Me gusta la luz azulada que entra por la ventana de mi cuarto las noches de luna llena; contrasta con el naranja de las farolas y la tierra seca como una piedra preciosa entre cantos rodados.

A la hora en que me acuesto, atraviesa mi ventana y cae directamente sobre mi almohada. No sé durante cuánto tiempo me ilumina -cuando echamos un duelo siempre pierdo yo-, pero creo que está empezando a afectar a mis neuronas…

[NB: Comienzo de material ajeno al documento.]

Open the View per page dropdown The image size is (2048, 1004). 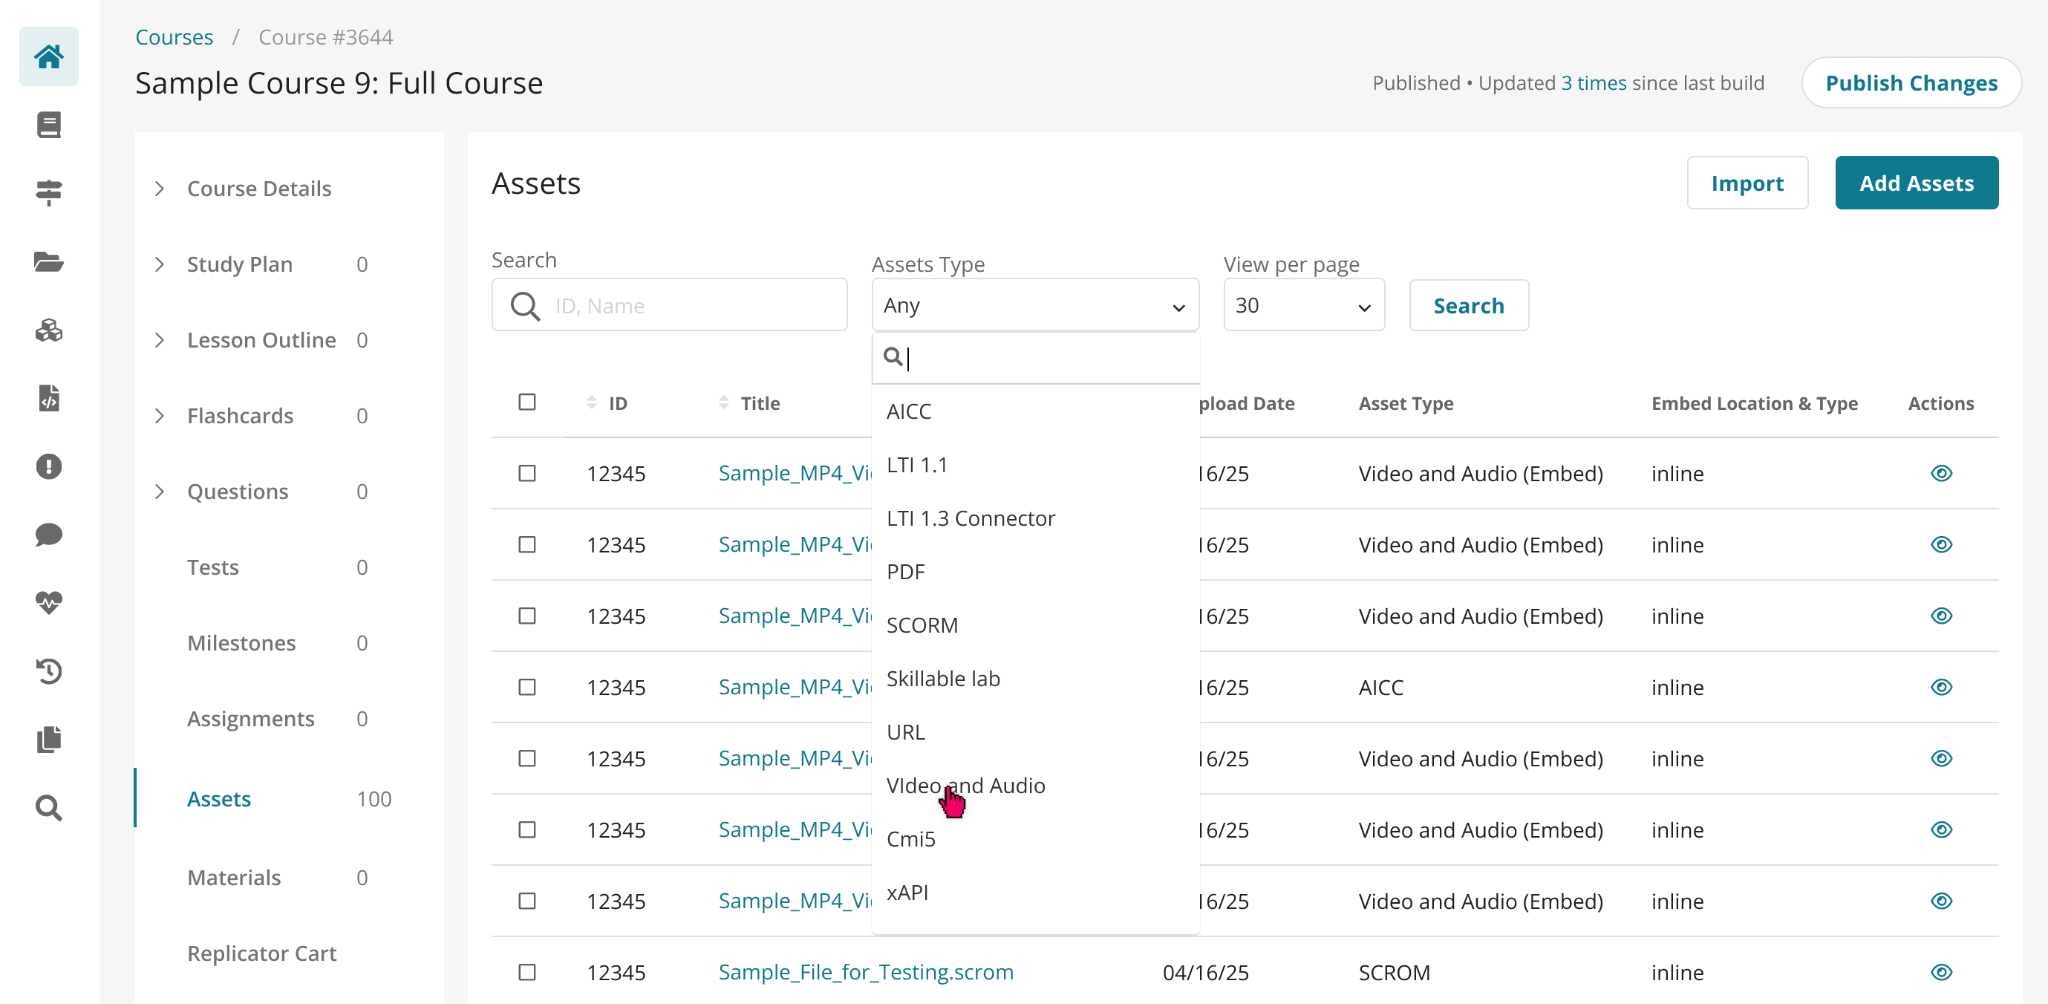point(1304,305)
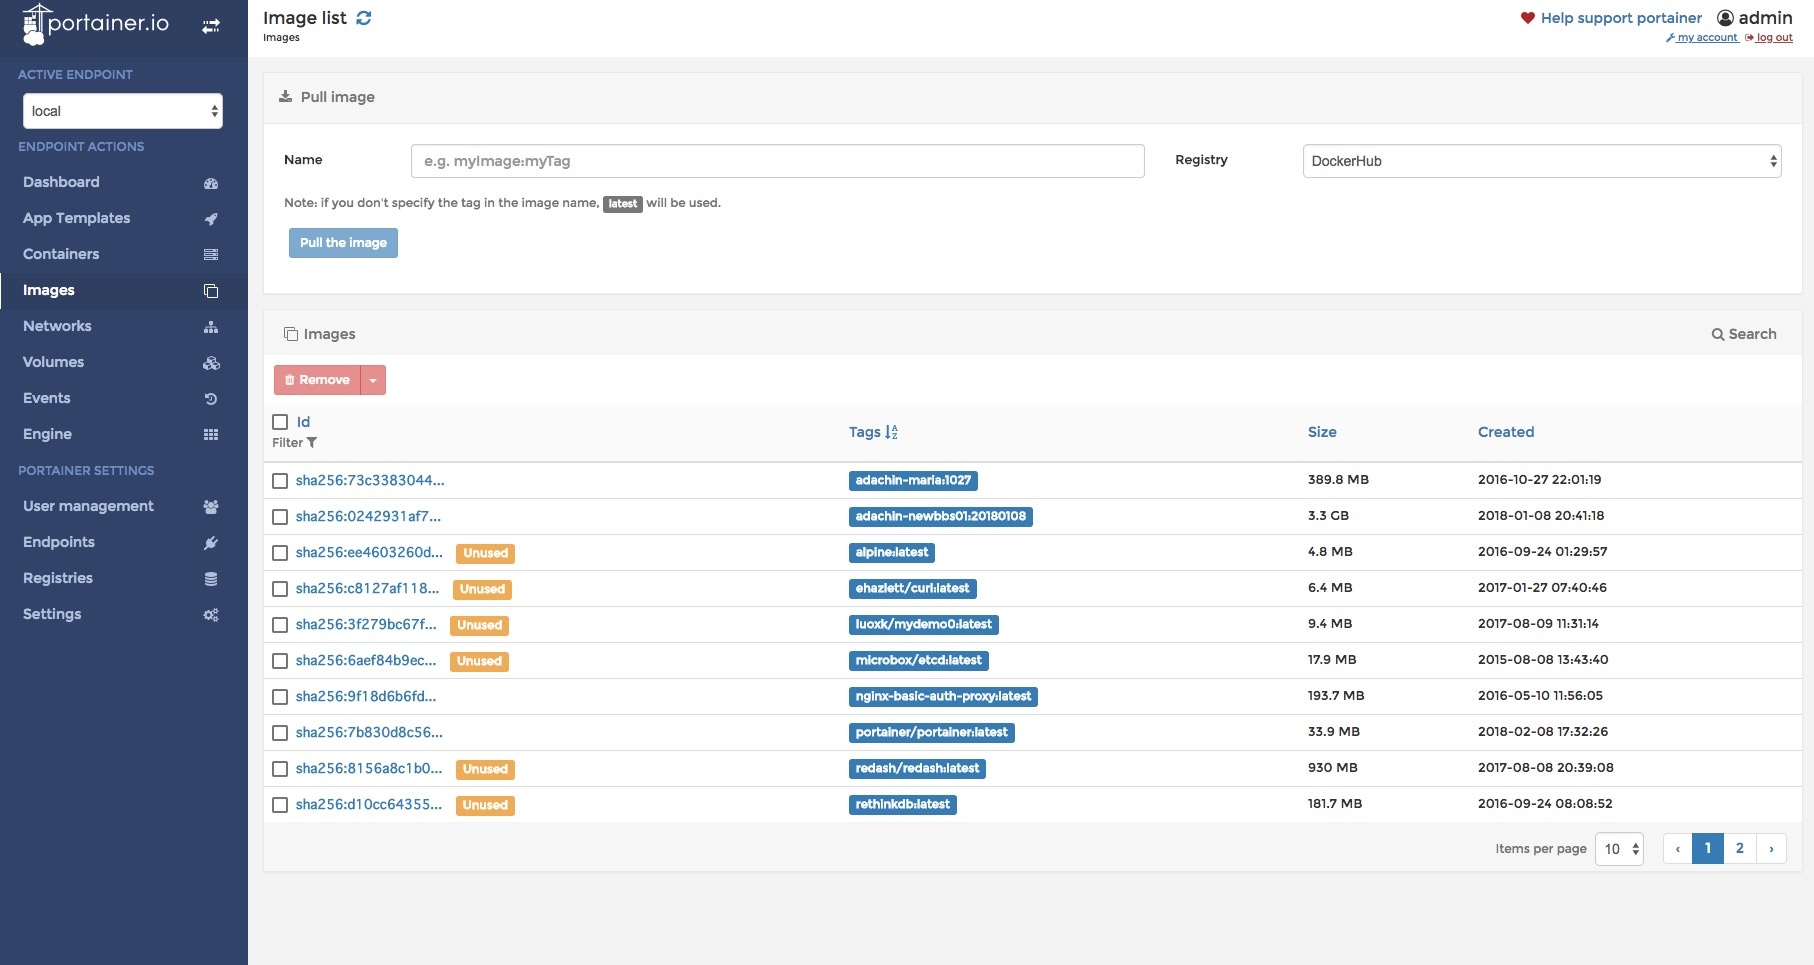The width and height of the screenshot is (1814, 965).
Task: Click the filter funnel icon under Id
Action: click(x=312, y=443)
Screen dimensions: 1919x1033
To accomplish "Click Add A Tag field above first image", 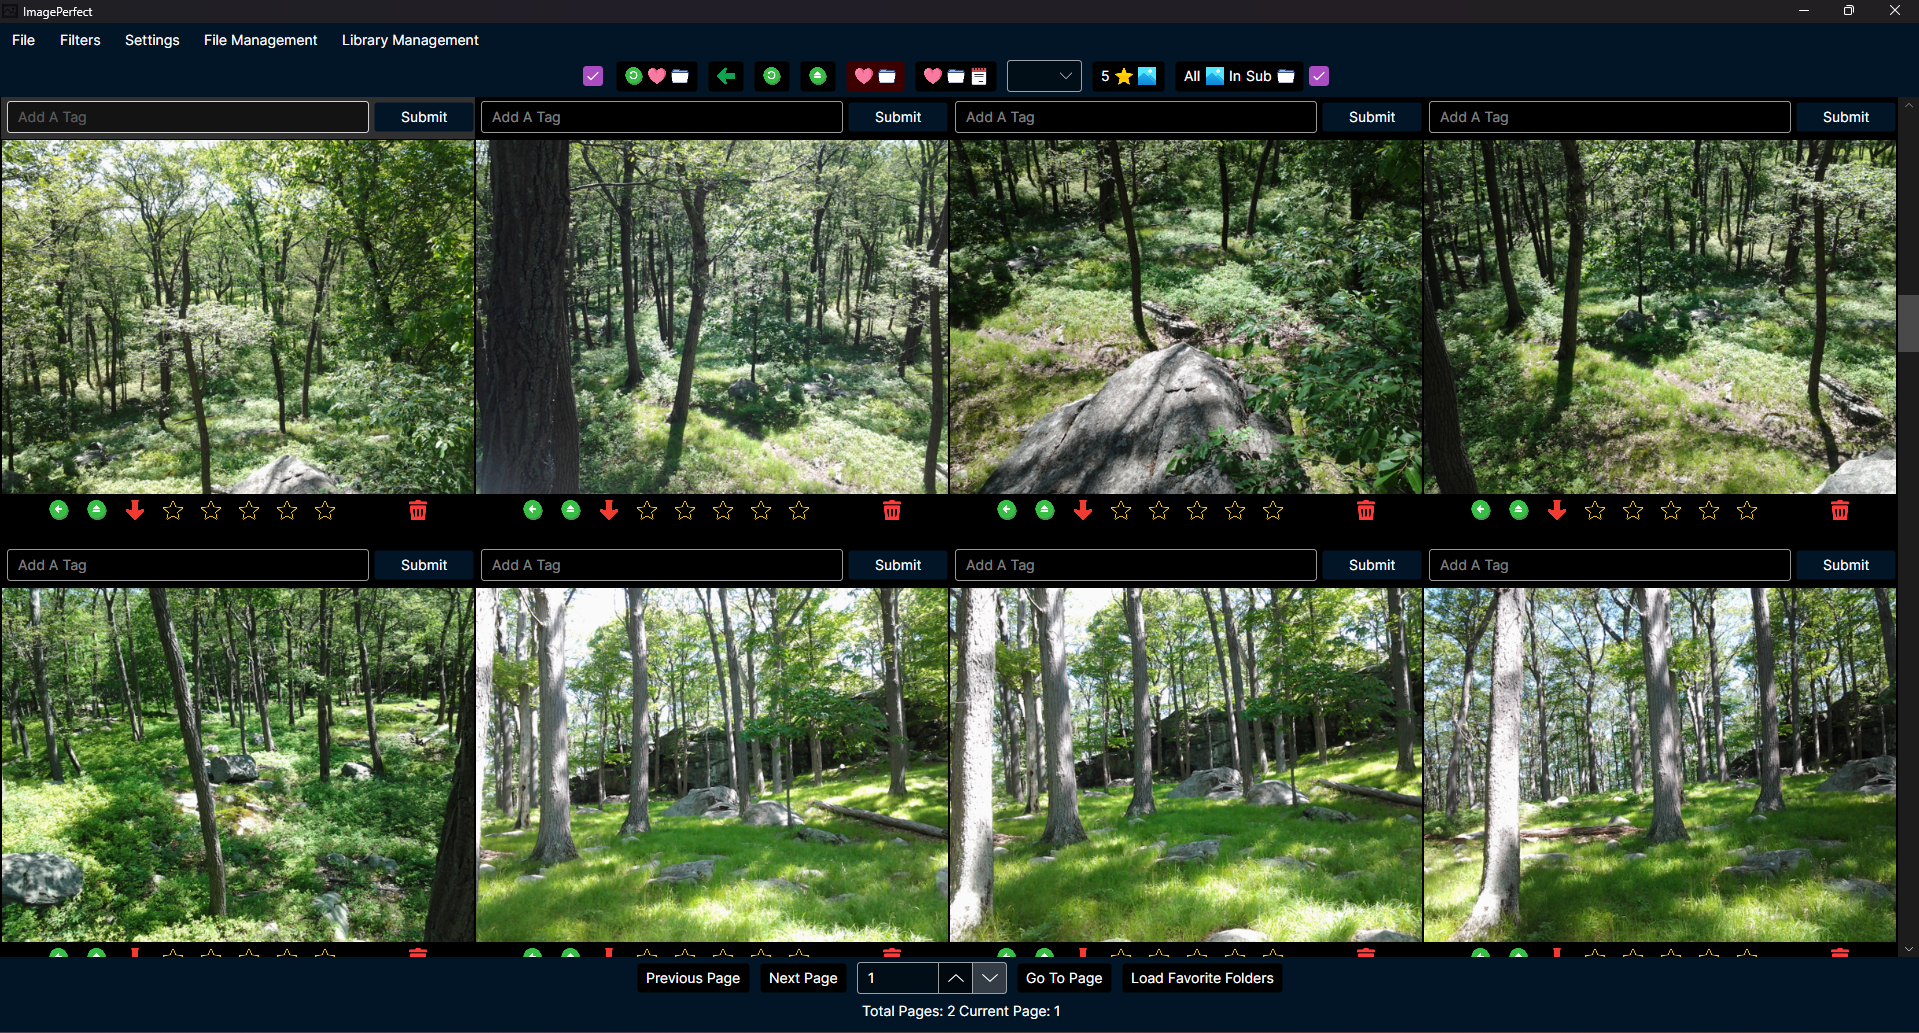I will (x=187, y=117).
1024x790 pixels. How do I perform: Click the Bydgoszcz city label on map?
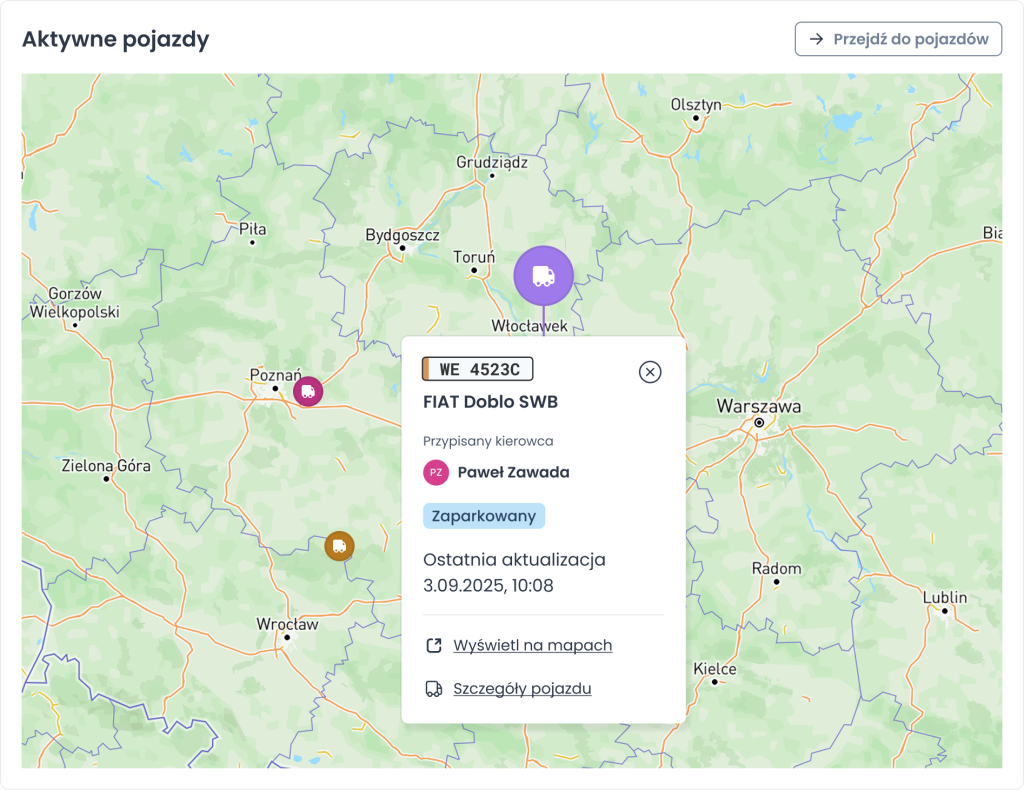tap(402, 234)
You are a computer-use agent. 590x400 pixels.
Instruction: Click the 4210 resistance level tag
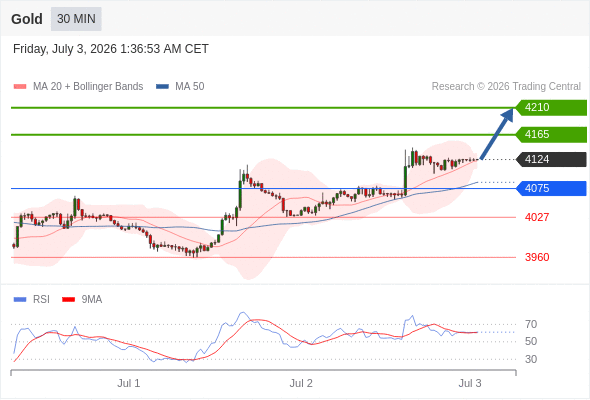[x=551, y=108]
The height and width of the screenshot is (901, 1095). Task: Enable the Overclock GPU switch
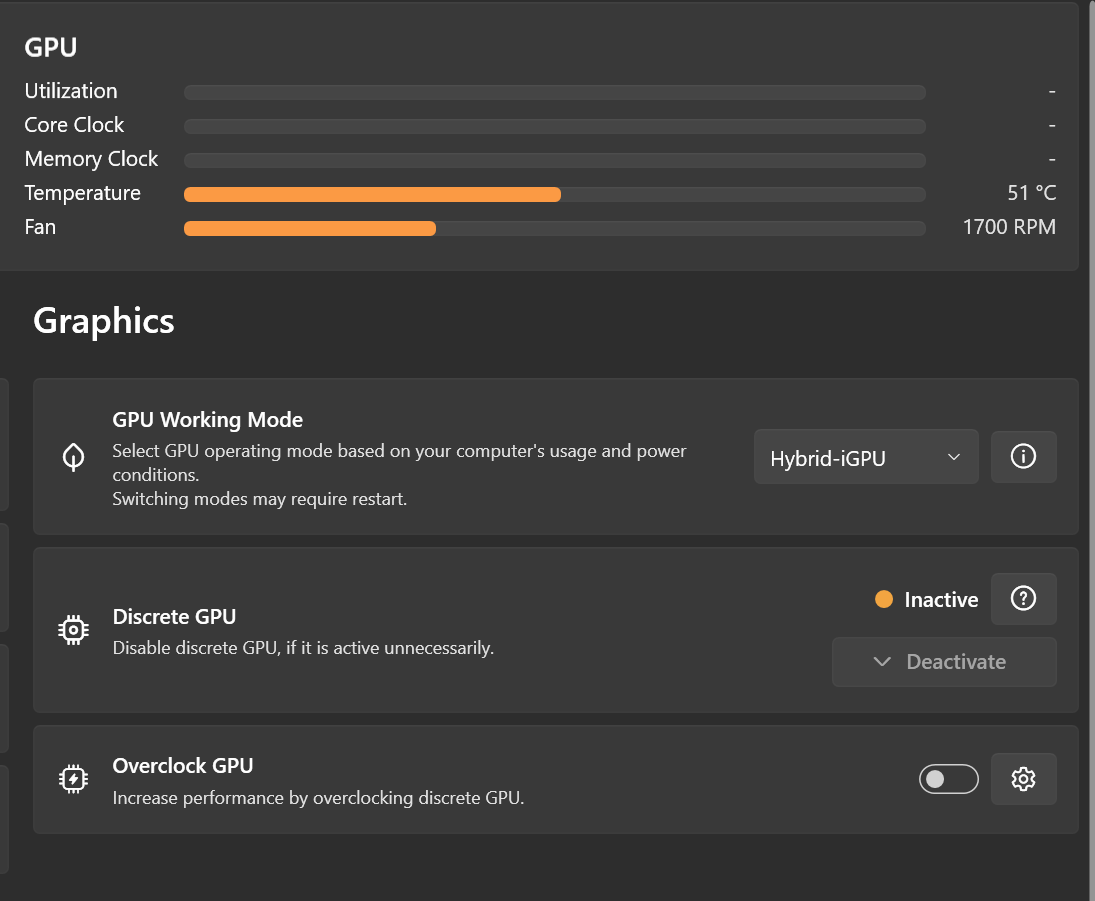pos(948,778)
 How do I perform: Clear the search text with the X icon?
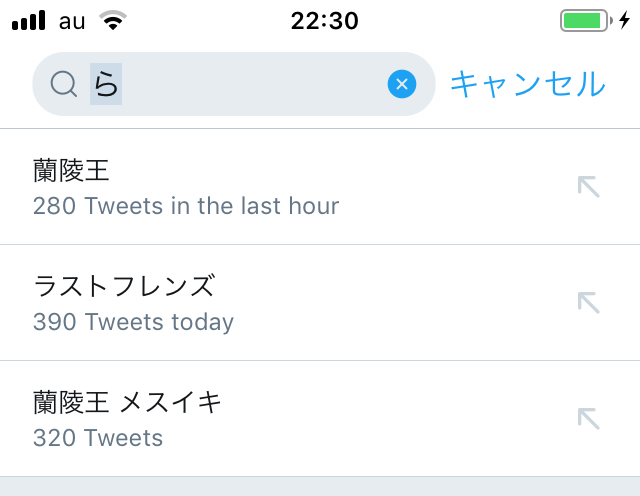point(401,85)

(A la mañana siguiente estaba hasta el moño. Hasta el moño de las prisas para llegar tarde siempre a ningún sitio. Hasta el moño de sudar por la tarde lo que ha tiritado esa mañana. De tener que pulsar siempre tres veces el mismo botón. De las oraciones pasivas. De los niños mohínos con sonrisas digitales. De las cocinas sin sal (ni salero). De la cara tensa sin necesidad de muecas. De las hijas tristes. De las que siempre les duele algo. Del mi sostenido. De las penas de los otros. De sus penas reincidentes. De las ventanas cerradas… y de las carreteras tan rectas que las curvas son sólo rotondas. Así que decidió despeinarse hasta que no quedara nada de moño y rebuscó en el fondo del armario para encontrar algo con lo que vestirse esa mañana de optimismo.

No había nada. ¿¿Se lo habrían comido las polillas??

Y el resultado fueron dos mil colores que no combinaban ni a la de tres, pero que a ella le hacían gracia, lo cual era un buen principio.)

¿Lunática? Habrá que esperar al mes que viene.